Esercizi da svolgere:
1) Trascrivi dal testo sulla fusione FCA-PSA il passo che va da "Indubbiamente Jeep, Chrysler" fino a "quanto quello europeo.".
2) Riassumi in due frasi il testo sulla fusione FCA-PSA.

Testo di partenza:

----------------

La fusione tra FCA e PSA ha indubbiamente aperto nuovi scenari nel mondo dei trasporti e in particolare nell’automotive. Al di fuori dei pesi dei diversi azionisti all’interno di Stellantis, è chiaro che ci sono diversi elementi da tenere in considerazione in questa fusione. La creazione di un grande gruppo da oltre 8 milioni di veicoli permette proprio la concentrazione e la scelta delle piattaforme più adeguate ai diversi mercati approcciati, sempre tenendo conto che i marchi americani di FCA hanno una forza rilevante nel nuovo gruppo.



Molto probabilmente ci sarà una maggiore condivisione tra i diversi marchi, anche sulle piattaforme, in modo da avere economie di scala importanti. Da un punto di vista di strategie regionali, Stellantis può sfruttare la filiale Chrysler per cercare di vendere auto di PSA negli Usa. Questo può diventare sicuramente un obiettivo, anche se il mercato americano, come mostrato da Fiat, non è certo facile per gli operatori europei. 



Indubbiamente Jeep, Chrysler e gli altri marchi potranno contare sulle gambe più forti di un player grande quasi il doppio rispetto a prima; quindi, mi aspetto che saranno questi marchi a continuare a crescere in America. Tuttavia, non si può escludere a priori che PSA possa riuscire a entrare in un mercato come quello nordamericano che è grande circa quanto quello europeo.

Se guardiamo il mercato cinese, che è di gran lunga il più importante al mondo, avendo dimensioni molto maggiori a quello europeo e a quello nordamericano, rimane uno dei più complessi. FCA ha sempre fatto fatica a entrarci, così come PSA non ha una forte presenza. Questo rischia di essere il vulnus maggiore per questo grande gruppo globale, in quanto la presenza cinese è sicuramente importante per avere un posizionamento forte a livello mondiale. Jeep potrebbe riuscire nell’impresa di prendere quote di mercato, ma non sarà per nulla facile, specialmente perché occorre trovare il partner adatto.

----------------

Materiale fornito:
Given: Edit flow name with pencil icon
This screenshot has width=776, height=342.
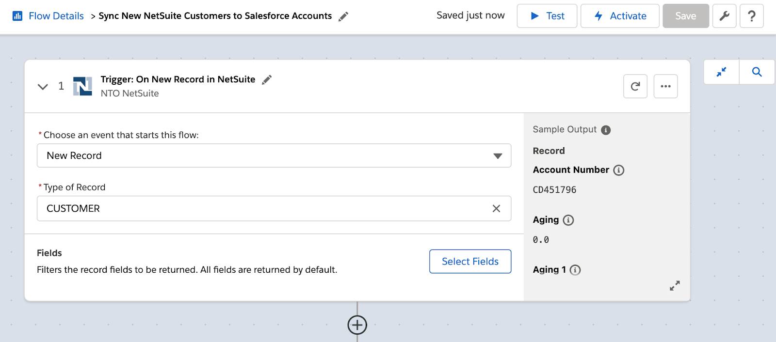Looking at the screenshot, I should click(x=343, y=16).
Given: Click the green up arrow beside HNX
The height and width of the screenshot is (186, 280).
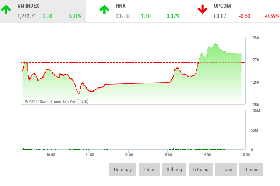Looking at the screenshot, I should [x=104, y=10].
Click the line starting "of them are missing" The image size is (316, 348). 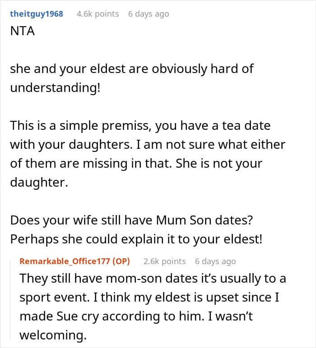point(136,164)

----------------

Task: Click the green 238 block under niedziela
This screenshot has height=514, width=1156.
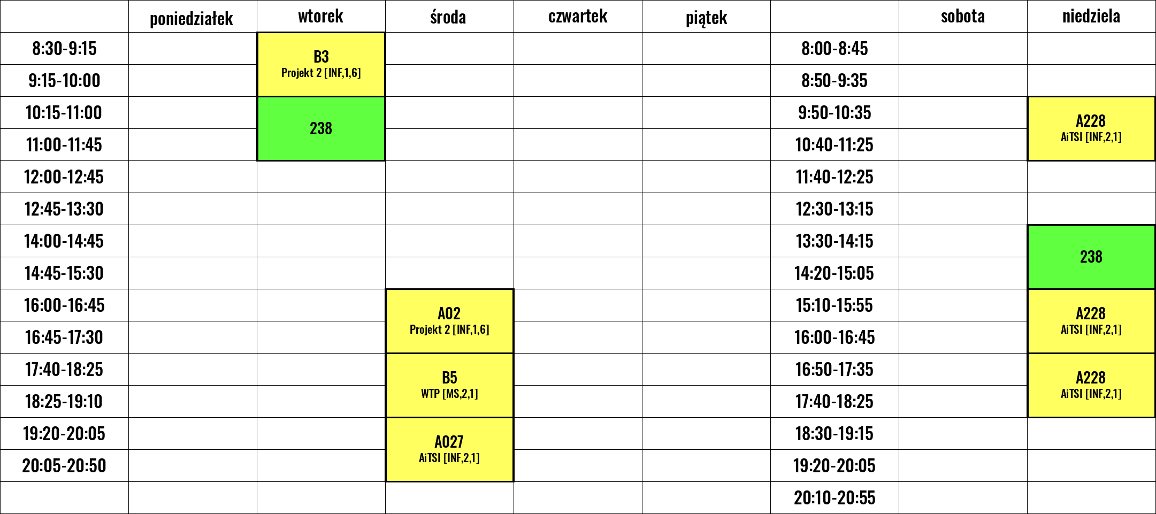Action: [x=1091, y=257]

----------------

Soluzioni qui sotto:
1)
Indubbiamente Jeep, Chrysler e gli altri marchi potranno contare sulle gambe più forti di un player grande quasi il doppio rispetto a prima; quindi, mi aspetto che saranno questi marchi a continuare a crescere in America. Tuttavia, non si può escludere a priori che PSA possa riuscire a entrare in un mercato come quello nordamericano che è grande circa quanto quello europeo.

2) Con la fusione tra FCA e PSA, Stellantis diventa un gruppo da oltre 8 milioni di veicoli che potrà condividere piattaforme tra i marchi per ottenere economie di scala e forse sfruttare Chrysler per vendere auto PSA negli Usa, un mercato difficile per gli europei dove chi scrive si aspetta che crescano soprattutto Jeep, Chrysler e gli altri marchi americani. Il mercato cinese, il più importante al mondo, resta invece molto complesso perché né FCA né PSA vi hanno una presenza forte, e questo rischia di essere il punto debole maggiore del gruppo.